Ma per il capogruppo pd all’Ars si tratta dell’occasione per tornare all’attacco di una legge che bolla come “norma pirata”:“Ho seguito con attenzione l’evoluzione della legge sugli appalti – dice Cracolici – e fin dal primo momento ho ritenuto che non ci fossero i requisiti di costituzionalità: la decisione del Consiglio dei Ministri non fa altro che confermare i dubbi che più volte avevo esposto in aula durante il dibattito”.
“Purtroppo – aggiunge – adesso dobbiamo fare i conti con le conseguenze di un atto di pirateria di chi ha proposto e sostenuto questa legge a tutti i costi. Questo pasticcio è il frutto di un populismo che, facendo leva su una reale sofferenza del sistema imprenditoriale, ha finito per partorire un provvedimento che produrrà un solo effetto: paralizzare il sistema degli appalti in Sicilia”.
“A questo punto – conclude Cracolici – mi auguro che, con umiltà, i responsabili di questo caos – a partire dal Movimento 5 Stelle che ha dimostrato la propria incultura di governo, fino a chi è componente della giunta regionale – si presentino in parlamento per rimediare a questa situazione ripristinando il sistema che c’era fino a due mesi fa in Sicilia, ovvero le norme nazionali che regolano gli appalti”.
Una posizione che i 5 stelle non intendono accettare: “Probabilmente – afferma il deputato Sergio Tancredi, primo firmatario della legge – l’attenzione dell’onorevole Cracolici non è poi così puntuale. La riforma della legge sugli appalti è una seria e concreta testimonianza che tutti i partiti insieme, di maggioranza e di opposizione, possono cambiare il sistema.

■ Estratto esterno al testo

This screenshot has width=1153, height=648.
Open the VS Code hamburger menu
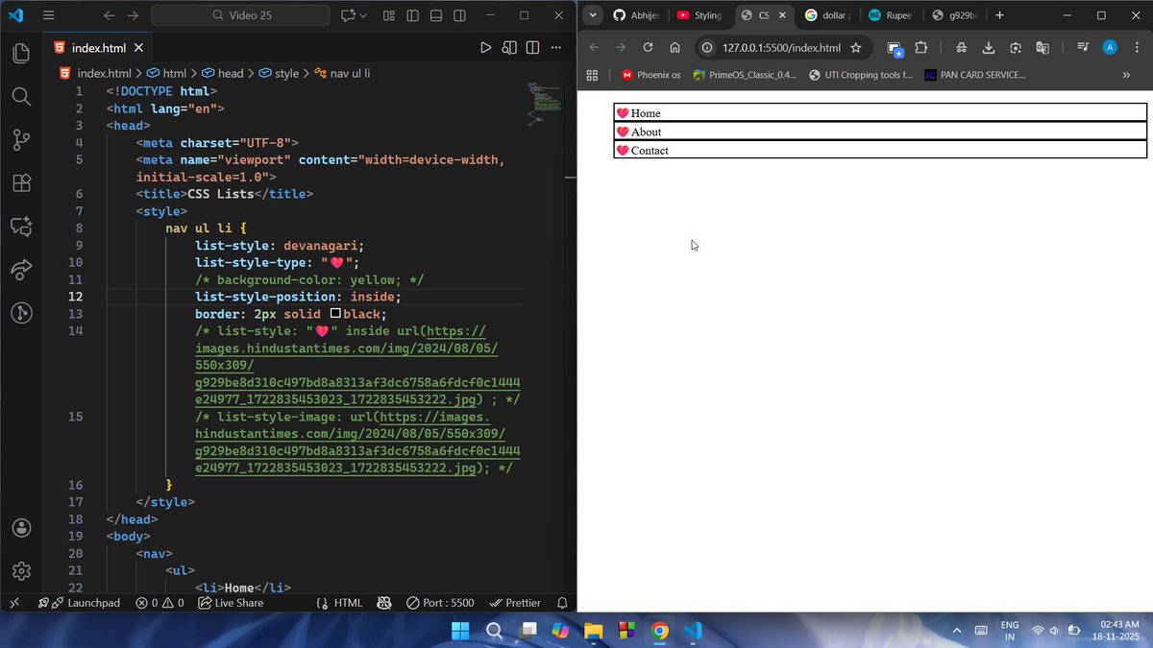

Un sistema, quello degli appalti, che regala, spesso, senza freni, linfa e risorse ai cartelli malavitosi. Occorreva mettere mani ad una legge distorta e tutti i componenti dell’Ars, compresi i colleghi di Cracolici, hanno avuto il coraggio e il buon senso di alzare la testa. Tutti tranne uno. Che oggi dimostra, ancora una volta, che la sua veneranda età politica lo ha affaticato al punto tale da non riuscire più a sollevare la schiena”.